On Wed, Oct 2, 2019 at 8:17 PM Ben Rosser <rosser.bjr(a)gmail.com> wrote:
On Wed, Oct 2, 2019 at 1:59 PM Pierre-Yves Chibon <pingou(a)pingoured.fr> wrote:
> There are regularly people complaining on this very list about how hard
> packaging has become. So here is a thread trying to see if you can come up with
> a long term, ideal, vision of what the packager workflow should be so we can
> work towards it.
I'm such a person. I tried to put together an Objective on this topic
back in January before realizing I didn't have enough time to drive it
forwards due to real life commitments.
I may not have said it explicitly in my other replies on the thread,
but I _am_ glad to see people thinking seriously about ways to improve
the packager experience. So I appreciate your proposal, even if I
disagree with the proposed pull request workflow.
That being said...
> I'm going to ask again what was in my original email: What is your ideal
> workflow? How do you think things should work?
> Is what we have today the ideal state of things?
> If so, great!
> If not, what can we improve and are there things we can easily change that will
> make it easier for a majority of packagers?
My feeling is that you've focused on the wrong part of the workflow.

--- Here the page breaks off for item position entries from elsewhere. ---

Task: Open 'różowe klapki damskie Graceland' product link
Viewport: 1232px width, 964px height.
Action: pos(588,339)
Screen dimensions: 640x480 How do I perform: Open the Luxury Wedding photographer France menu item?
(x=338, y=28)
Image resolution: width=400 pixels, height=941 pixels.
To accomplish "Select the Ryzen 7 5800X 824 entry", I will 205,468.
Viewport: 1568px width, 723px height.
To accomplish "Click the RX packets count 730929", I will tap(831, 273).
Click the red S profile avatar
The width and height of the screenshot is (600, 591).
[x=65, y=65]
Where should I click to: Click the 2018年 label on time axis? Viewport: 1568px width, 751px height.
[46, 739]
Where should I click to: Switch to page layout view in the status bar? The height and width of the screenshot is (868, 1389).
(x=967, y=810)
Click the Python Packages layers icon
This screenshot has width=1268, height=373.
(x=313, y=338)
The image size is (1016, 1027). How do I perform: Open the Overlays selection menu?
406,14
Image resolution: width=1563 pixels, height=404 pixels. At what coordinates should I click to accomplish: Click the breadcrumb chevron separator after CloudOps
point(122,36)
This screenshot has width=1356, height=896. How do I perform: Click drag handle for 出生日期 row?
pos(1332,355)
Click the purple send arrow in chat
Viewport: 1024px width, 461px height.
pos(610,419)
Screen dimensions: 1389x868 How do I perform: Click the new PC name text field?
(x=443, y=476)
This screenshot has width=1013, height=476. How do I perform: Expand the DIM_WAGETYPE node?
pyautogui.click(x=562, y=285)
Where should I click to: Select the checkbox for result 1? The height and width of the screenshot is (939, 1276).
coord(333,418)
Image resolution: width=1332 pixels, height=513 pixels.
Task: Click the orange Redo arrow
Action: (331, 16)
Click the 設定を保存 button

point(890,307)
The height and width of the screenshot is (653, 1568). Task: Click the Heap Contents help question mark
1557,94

My feeling is that the basic "commit, push, build, repeat" part of
packaging works reasonably well for most packages. Sure, it isn't
perfect, and it can be tedious to keep branches up to date across many
packages, and it'd be nice if there was more continuous integration
and running of a tests.
But as a packager, the things that frustrate _me_-- the things I was
proposing to help fix, before I realized tha are all the peripherals:
the bits of the infrastructure that don't feel like they interact as
well with the workflow as they could. At the moment, two of my biggest
complaints are:
Whoops, I meant to write here:
"things I was proposing to help fix, before I realized that I didn't
have the time"
>
> 1. Creating new packages has become (more of) a pain since the
> retirement of pkgdb2. I know I keep complaining about needing to
> manually fetch Pagure API keys, but it is actually extremely annoying
> when I go to request a repo and realize I need to first request a new
> API key before doing anything else. The problem isn't the workflow,
> per se, but the infrastructure: reviews could really use a better
> platform than bugzilla. If reviews were more integrated into the
> tooling, automatic checks like fedora-review could maybe be ran
> automatically. Maybe approving a new package could even automatically
> create the repository, without the requestor having to do anything!
>
> 2. Release monitoring is a wonderful tool, but it's poorly integrated
> with the rest of the project. As a packager maintaining probably more
> packages than I should, getting release monitoring notifications to
> tell me to pay attention to a particular package is incredibly useful.
> But I feel like we could do more with the information. There are
> nodejs packages out there, to take an ecosystem at random, that have
> had open tickets created by release monitoring for four+ years, and
> the only activity on those tickets is the release monitoring bot
> detecting new versions. Eventually, maybe, a human comes across the
> package and realizes it might be unmaintained, and proceeds with the
> nonresponsive maintainer policy or manages to track down the
> maintainer to find out why the package hasn't been updated. I don't
> say this to criticize anyone in particular, but surely we could be
> more proactive here?
>
> Basically, I don't think we really need an entirely new packaging
> workflow. (I would argue that attempts to impose an entirely new
> packaging workflow-- like modularity-- are one of the reasons
> packaging has gotten harder recently...). We need to improve the
> contributor-facing _infrastructure_ to make the current workflow
> better.
>
> I would personally advocate starting with a serious look at the review
> process, and the tooling around it. If for no other reason than it is
> the first thing most new contributors will interact with, so perhaps
> it is in our interest to make it as pleasant as possible.